Even when the infant does not remember the day of baptism, the fact that baptism was administered to the child on behalf of the whole Christian church and in the name of the triune God, is significant. The meanings of baptism shine through during the whole of life.
I was recently discussing baptism with the Great Lakes Association of Presbyterian Christian Educators (GLAPCE) and asked if anyone knew the difference in Greek between the aorist and the imperfect tenses. One smart seminary graduate indicated the aorist tense indicates an action, once taken, and ended. The imperfect tense indicates an action in the past which has an ongoing, continuing effect. This was exactly the answer I wanted to elicit. Baptism is like the imperfect tense. It is an act of the church, once taken—but which has ongoing, continuing effects.
Luther often counseled that when beset by despair or by falling into sin, one should remember they have been baptized. He even used this as a remedy for the assaults of the devil! He said that one’s “whole life is nothing else than a spiritual baptism which does not cease till death” (Luther’s Works, 35:29). So we can see what Luther meant that through one’s whole life, “there is no greater comfort on earth than baptism.” The ongoing power of baptism, and its meaning, continue to nurture and sustain us through all our days.
Calvin said baptism is “the sign of the initiation by which we are received into the society of the church, in order that, engrafted in Christ, we may be reckoned among God’s children” (Institutes 4.15.1). Thus baptism provides the comfort Luther envisioned.
For Calvin, three great “comforts” emerge here.
First in baptism, we are “received into the society of the church.” Baptism is the entrance to the church and sets an ecclesial identity that tells us who we are—always. We are those who have been baptized into Jesus Christ! No deeper or stronger sense of our true self can come to us. We are members of the people of God, the body of Christ, the fellowship of the Spirit.

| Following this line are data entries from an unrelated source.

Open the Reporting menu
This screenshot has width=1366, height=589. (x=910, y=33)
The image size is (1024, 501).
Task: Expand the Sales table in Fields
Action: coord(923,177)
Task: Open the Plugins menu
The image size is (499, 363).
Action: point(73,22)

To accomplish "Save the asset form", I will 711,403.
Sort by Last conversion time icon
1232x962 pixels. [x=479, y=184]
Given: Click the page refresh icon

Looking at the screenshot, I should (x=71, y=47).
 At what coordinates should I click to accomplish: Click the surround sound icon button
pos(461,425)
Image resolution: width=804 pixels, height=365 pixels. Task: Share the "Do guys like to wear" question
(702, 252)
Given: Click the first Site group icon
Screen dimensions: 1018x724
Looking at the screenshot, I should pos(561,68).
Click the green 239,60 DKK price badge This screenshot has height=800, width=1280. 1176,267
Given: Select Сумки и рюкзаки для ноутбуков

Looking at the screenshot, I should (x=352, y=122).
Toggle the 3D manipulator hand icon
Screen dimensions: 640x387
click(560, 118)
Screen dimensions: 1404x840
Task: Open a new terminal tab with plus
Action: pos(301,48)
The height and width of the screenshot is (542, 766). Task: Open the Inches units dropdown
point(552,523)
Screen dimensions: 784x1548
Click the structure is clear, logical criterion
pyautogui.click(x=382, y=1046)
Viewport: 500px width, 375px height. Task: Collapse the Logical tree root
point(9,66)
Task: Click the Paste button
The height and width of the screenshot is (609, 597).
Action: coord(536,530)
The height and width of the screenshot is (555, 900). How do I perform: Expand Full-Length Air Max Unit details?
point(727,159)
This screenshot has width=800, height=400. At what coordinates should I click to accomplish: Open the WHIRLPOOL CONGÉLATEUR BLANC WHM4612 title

Our bond is with the triune God; and with those with whom we are sisters and brothers in faith through our common baptism.
Second, in baptism, we are “engrafted in Christ.” Being in “union with Christ” is a key term for Calvin (as it was for Paul). It embraces all salvation means. The sacrament of baptism testifies or witnesses to the reality of our union with Christ by faith through which we receive all Christ’s benefits for us. As we receive the blessings of Christ, we experience baptism as “the firmest bond of the union and fellowship which he has deigned to form with us” (Institutes 4.15.6).
Third, in baptism, we are “reckoned among God’s children.” We are the “adopted” children of God, on the basis of our election and salvation by grace in Jesus Christ (Romans 8). As members of God’s covenant community, the church, we are baptized into the community as part of the household of God—including “children” (which we all are!). Baptism witnesses to the strongest, deepest bonds we know in life—our belonging to God, as God’s children, in Jesus Christ. This is the love with which God enfolds us (1 John 5:1) In baptism, the Spirit is “bearing witness with our spirit that we are children of God, and if children, then heirs, heirs of God and joint heirs with Christ” (Romans 8:16, 17).
The comfort of baptism does not exempt us from life’s ups and downs, from difficulties and suffering. But baptism’s ongoing comfort enables us to face what life brings with our sense of ecclesial identity, union with Christ, and the knowledge we are loved by God. This is the best gift we can receive. The gift of baptism gives us the great comfort we need.